╭─ ARTICLE

Se repérer dans la jungle des Systèmes d’informations Achats
Livre Blanc :
Se repérer dans la jungle des Systèmes d’informations Achats
Une révolution dans toutes les organisations achats !
La dynamique économique actuelle fait souvent référence à la quatrième révolution industrielle (Industrie 4.0), qui reflète la tendance vers une automatisation, une numérisation et une utilisation accrue des nouvelles technologies digitales au sein des organisations. Les moteurs de l’industrie 4.0 sont doubles, à savoir le « client-pull » et le « technology-push ». D’un côté, la demande de développement de produits aux cycles plus courts, le besoin de collaboration accrue entre acteurs, l’obligation de gestion efficace des ressources et la nécessaire flexibilité au sein de la chaîne d’approvisionnement plaide en faveur de la quatrième révolution industrielle. De l’autre côté, les développements technologiques, comme l’IoT, le traitement de données volumineuses (big data), le blockchain et l’intelligence artificielle (IA) poussent vers l’industrie 4.0.

╰─

## EXERCICE A:
Veuillez citer un passage du livre blanc, en commençant par « La dynamique économique » et en continuant jusqu'à « vers l’industrie 4.0. ».
## EXERCICE B:
D'après le livre blanc, quels sont les deux moteurs de l'industrie 4.0 ?

╭─ ENTRÉES FOURNIES

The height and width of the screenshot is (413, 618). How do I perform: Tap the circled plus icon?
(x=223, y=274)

╰─
╭─ ENTRÉES FOURNIES

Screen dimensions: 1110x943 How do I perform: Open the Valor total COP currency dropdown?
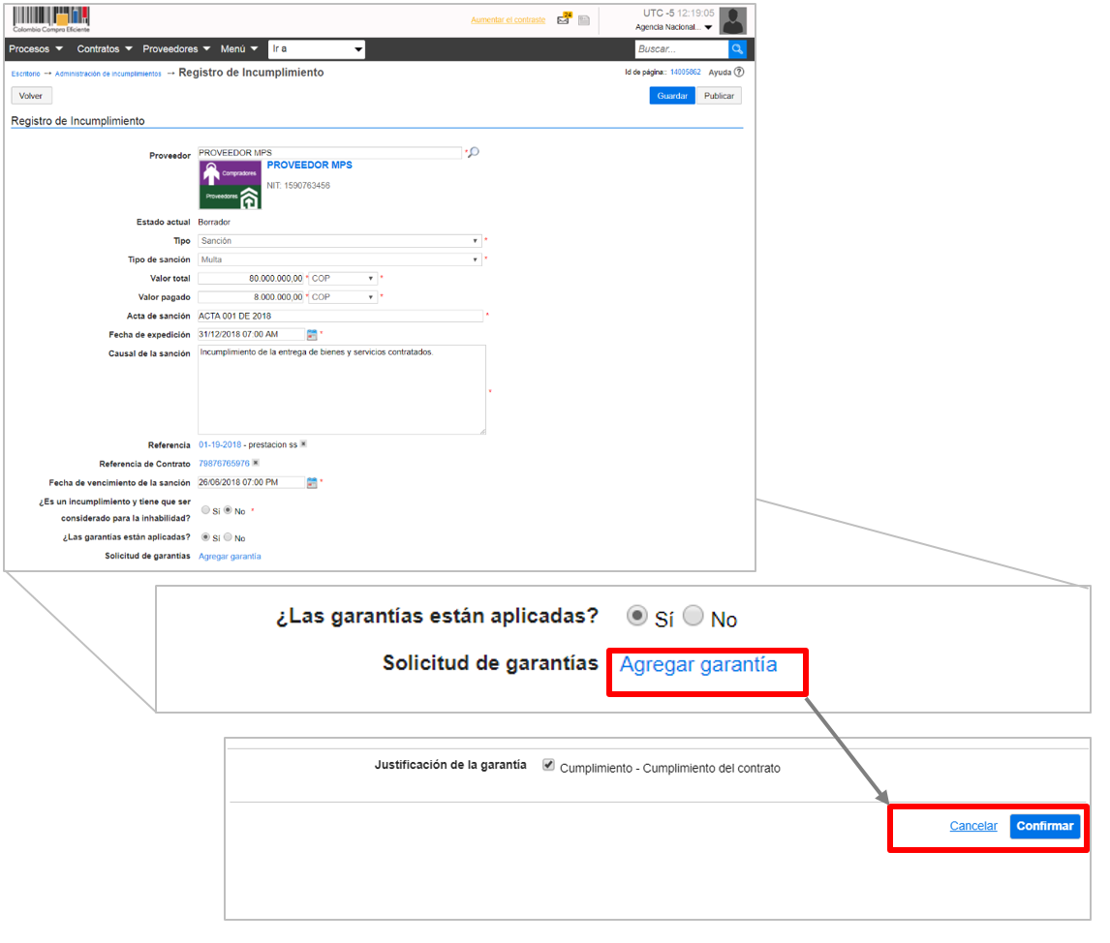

╰─

## RÉPONSE FINALE A:
La dynamique économique actuelle fait souvent référence à la quatrième révolution industrielle (Industrie 4.0), qui reflète la tendance vers une automatisation, une numérisation et une utilisation accrue des nouvelles technologies digitales au sein des organisations. Les moteurs de l’industrie 4.0 sont doubles, à savoir le « client-pull » et le « technology-push ». D’un côté, la demande de développement de produits aux cycles plus courts, le besoin de collaboration accrue entre acteurs, l’obligation de gestion efficace des ressources et la nécessaire flexibilité au sein de la chaîne d’approvisionnement plaide en faveur de la quatrième révolution industrielle. De l’autre côté, les développements technologiques, comme l’IoT, le traitement de données volumineuses (big data), le blockchain et l’intelligence artificielle (IA) poussent vers l’industrie 4.0.

## RÉPONSE FINALE B:
Le « client-pull » et le « technology-push ».